TASK TO CARRY OUT. The entries below are to be repeated exactly, with the pictures left out.
============
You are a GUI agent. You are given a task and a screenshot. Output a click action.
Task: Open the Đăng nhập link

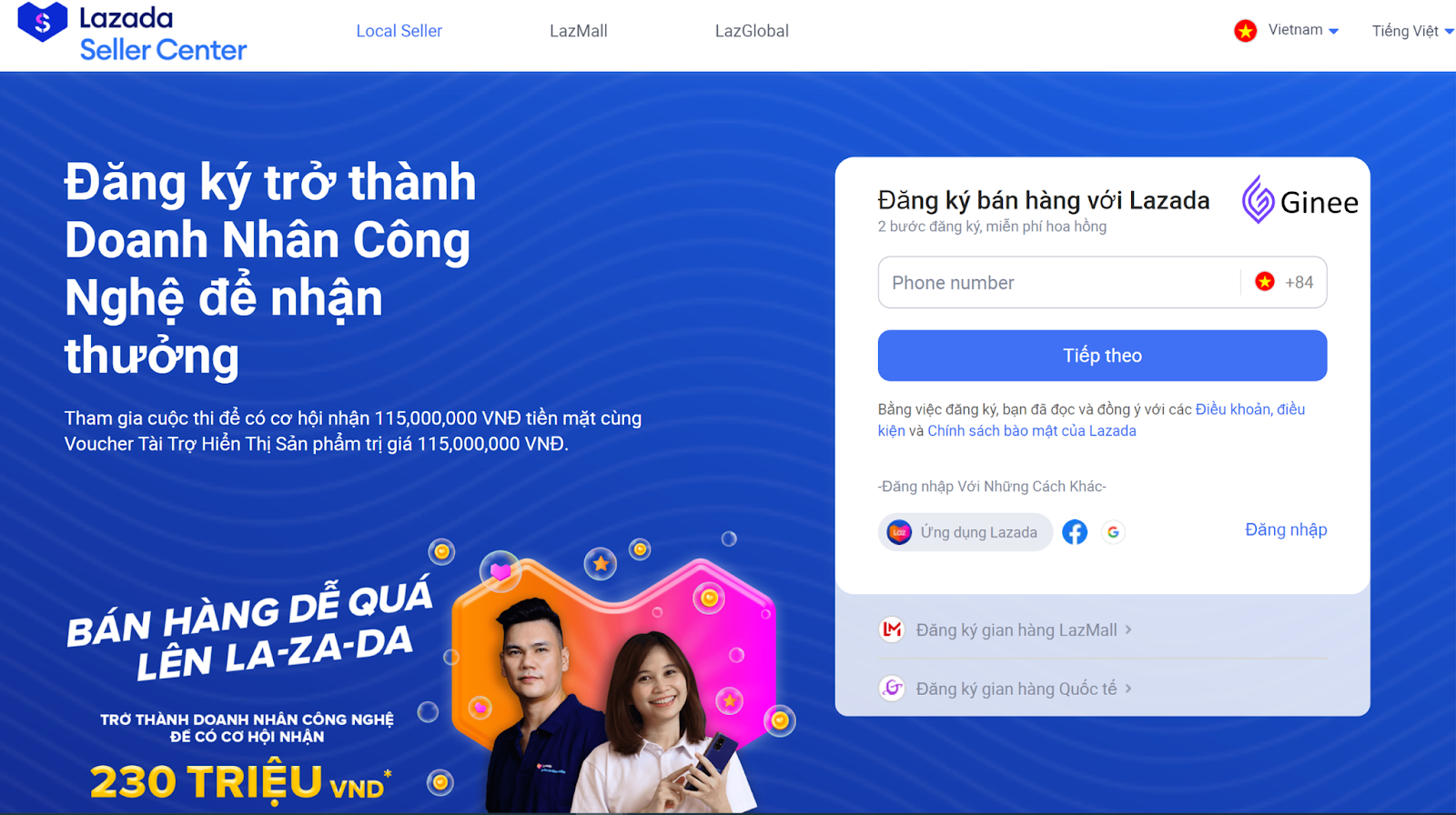(x=1285, y=529)
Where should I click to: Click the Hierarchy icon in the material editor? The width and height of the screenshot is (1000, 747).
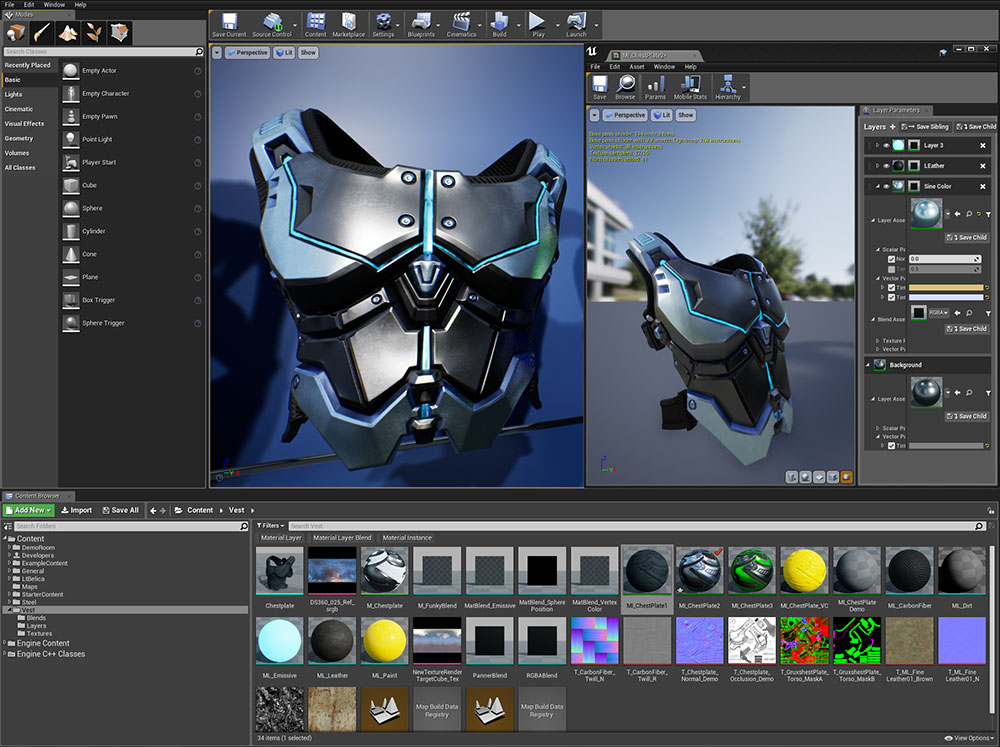tap(728, 85)
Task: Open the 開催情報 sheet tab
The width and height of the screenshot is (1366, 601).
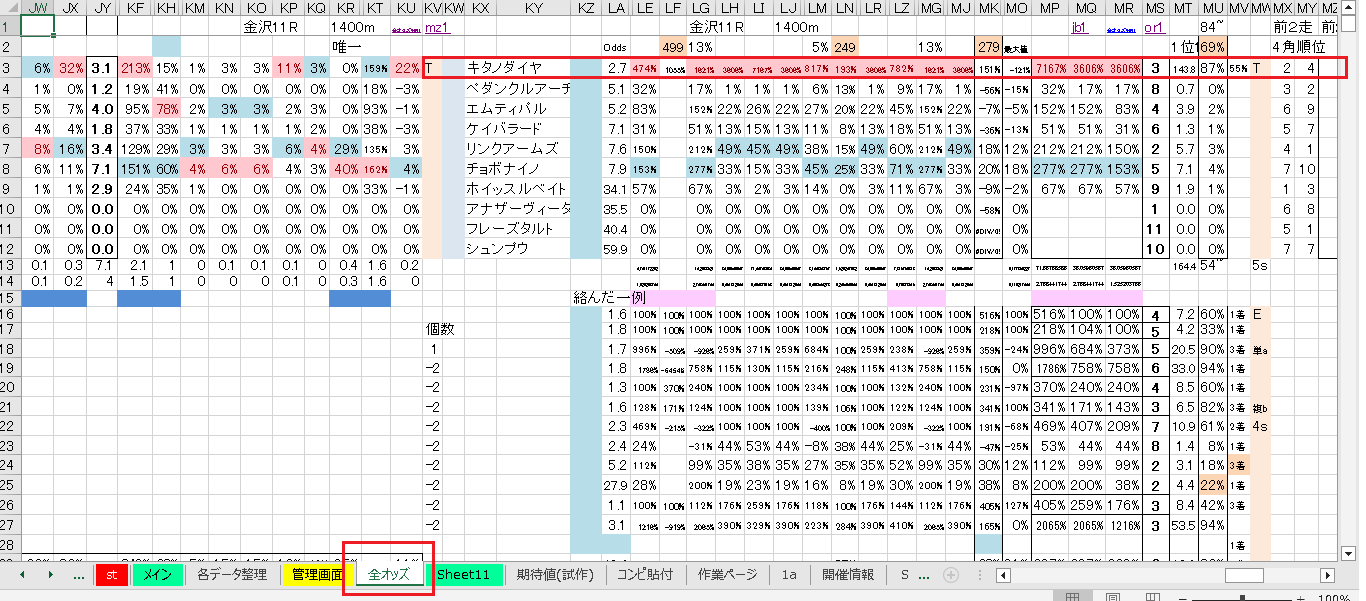Action: [847, 575]
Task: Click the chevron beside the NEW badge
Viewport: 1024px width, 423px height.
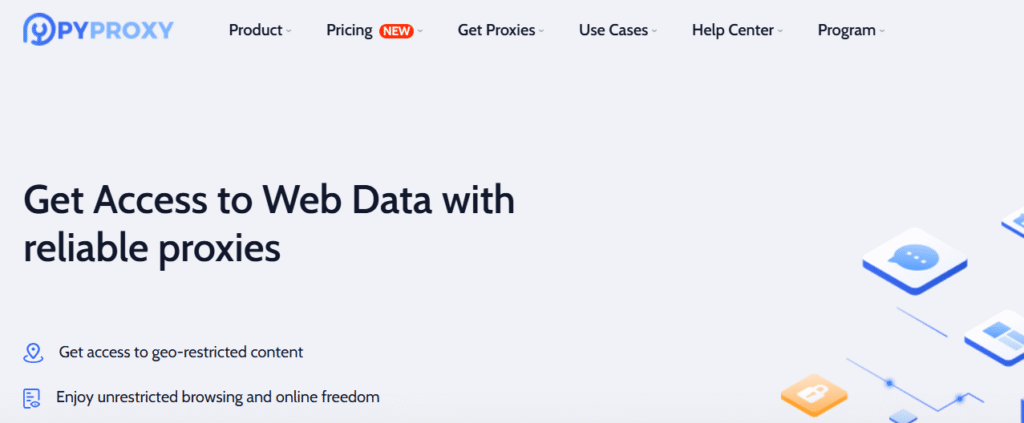Action: [421, 31]
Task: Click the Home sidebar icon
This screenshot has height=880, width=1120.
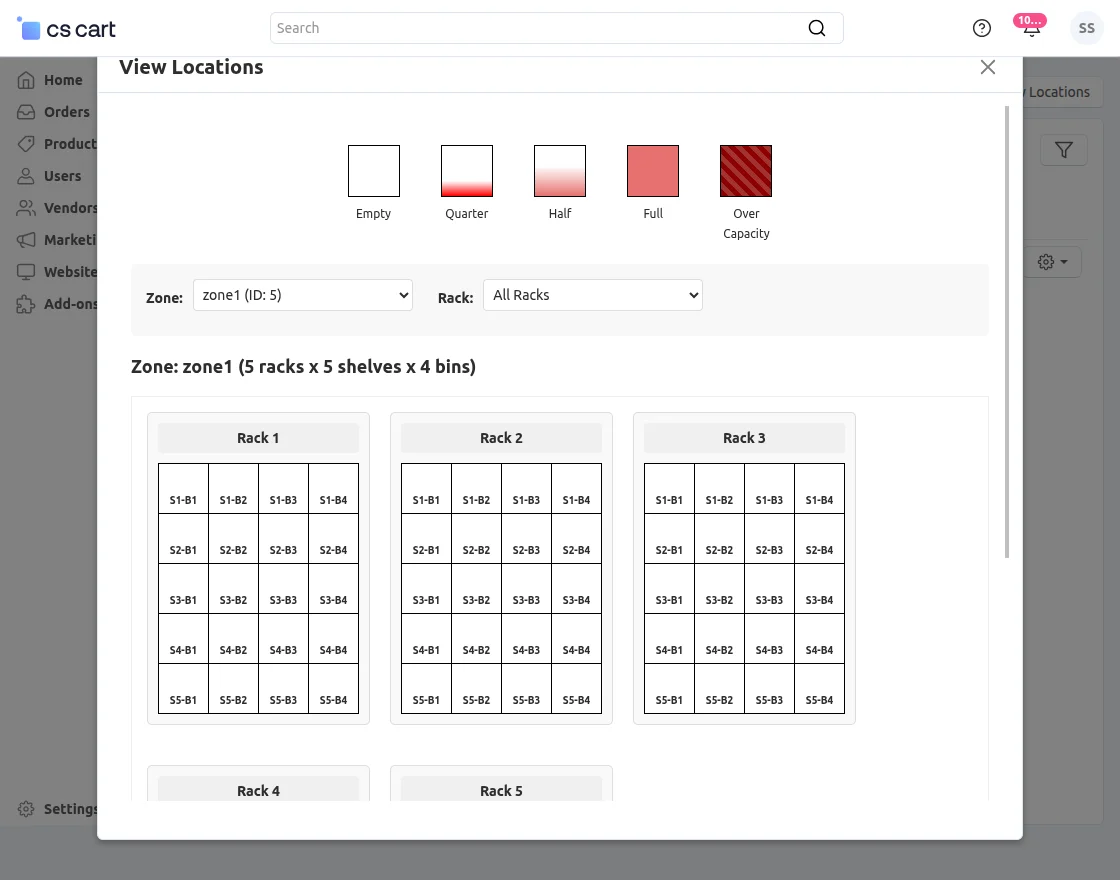Action: [x=26, y=80]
============
SOLUTION FOR THIS EXERCISE.
You are a GUI agent. You are given a task and a screenshot. Output a click action.
Task: Open the Đăng nhập link

(x=1285, y=529)
Where should I click to: Click the Hierarchy icon in the material editor? The width and height of the screenshot is (1000, 747).
tap(728, 85)
Task: Open the 開催情報 sheet tab
The width and height of the screenshot is (1366, 601).
Action: [847, 575]
Task: Click the chevron beside the NEW badge
Viewport: 1024px width, 423px height.
Action: [421, 31]
Task: Click the Home sidebar icon
This screenshot has height=880, width=1120.
Action: [x=26, y=80]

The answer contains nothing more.